#### Aim of the exercise
Using the material below, copy every line where "Collapse" appears.

#### Provided records

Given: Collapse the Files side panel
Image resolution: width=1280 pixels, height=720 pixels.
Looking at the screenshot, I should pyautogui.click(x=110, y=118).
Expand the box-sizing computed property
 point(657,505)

--

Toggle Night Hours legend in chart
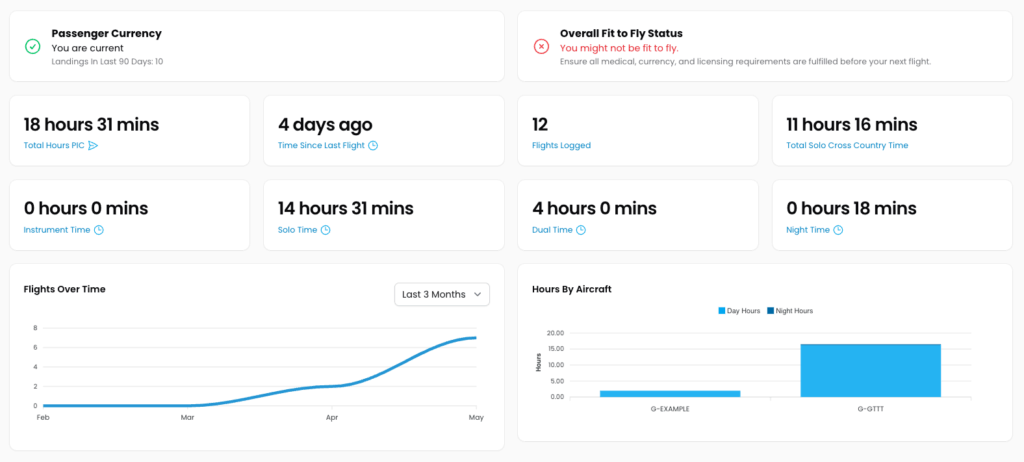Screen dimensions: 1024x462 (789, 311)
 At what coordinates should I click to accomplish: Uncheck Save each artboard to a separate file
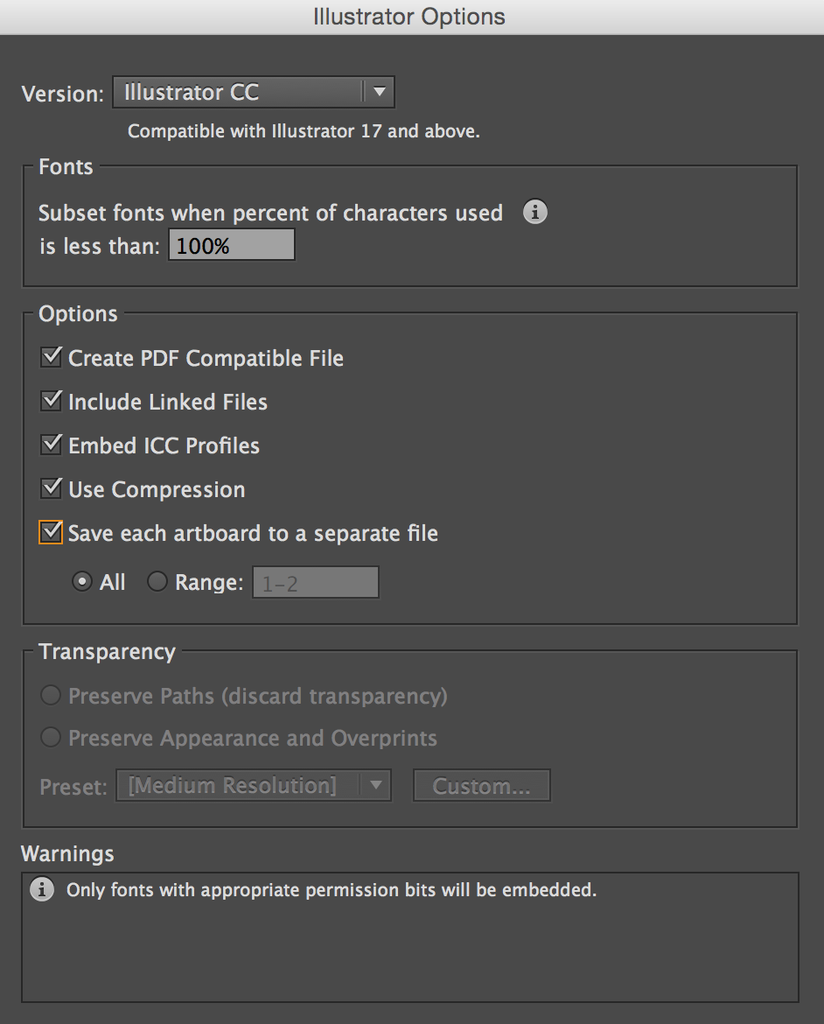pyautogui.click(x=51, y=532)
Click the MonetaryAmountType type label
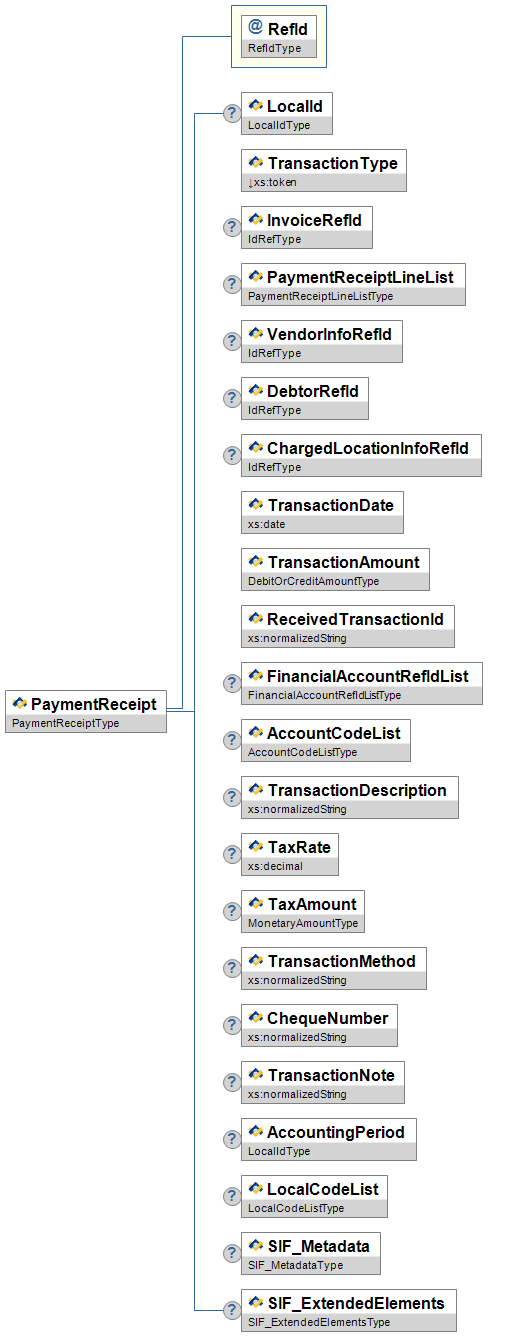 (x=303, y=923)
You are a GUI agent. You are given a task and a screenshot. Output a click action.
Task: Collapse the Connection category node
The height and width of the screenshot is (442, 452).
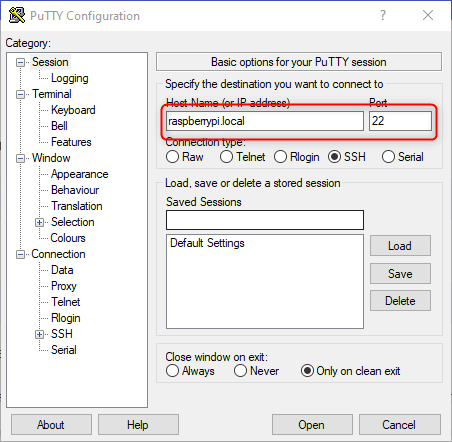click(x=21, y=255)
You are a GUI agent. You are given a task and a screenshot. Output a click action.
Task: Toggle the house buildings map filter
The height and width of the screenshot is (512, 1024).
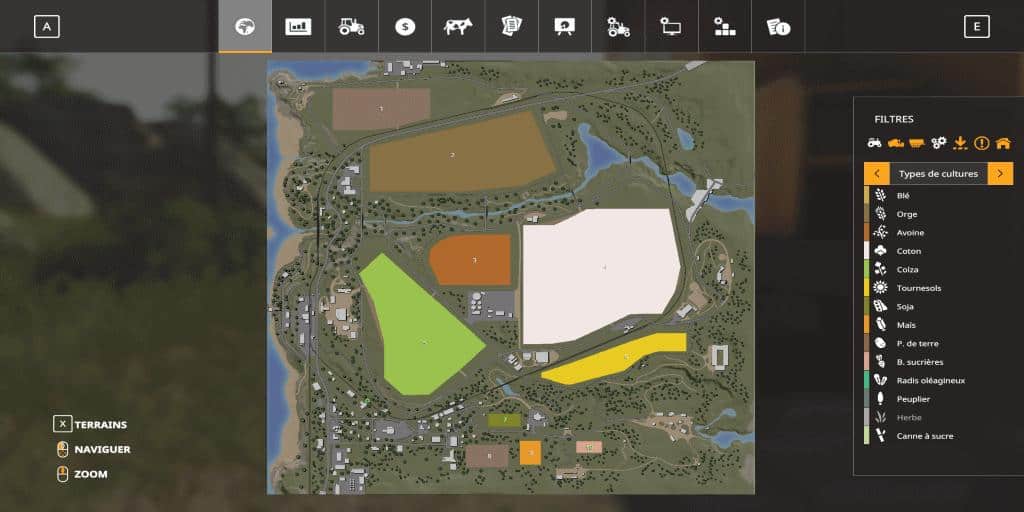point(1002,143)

#### Expected answer
Given: Collapse the Files side panel
Task: Collapse the Connection category node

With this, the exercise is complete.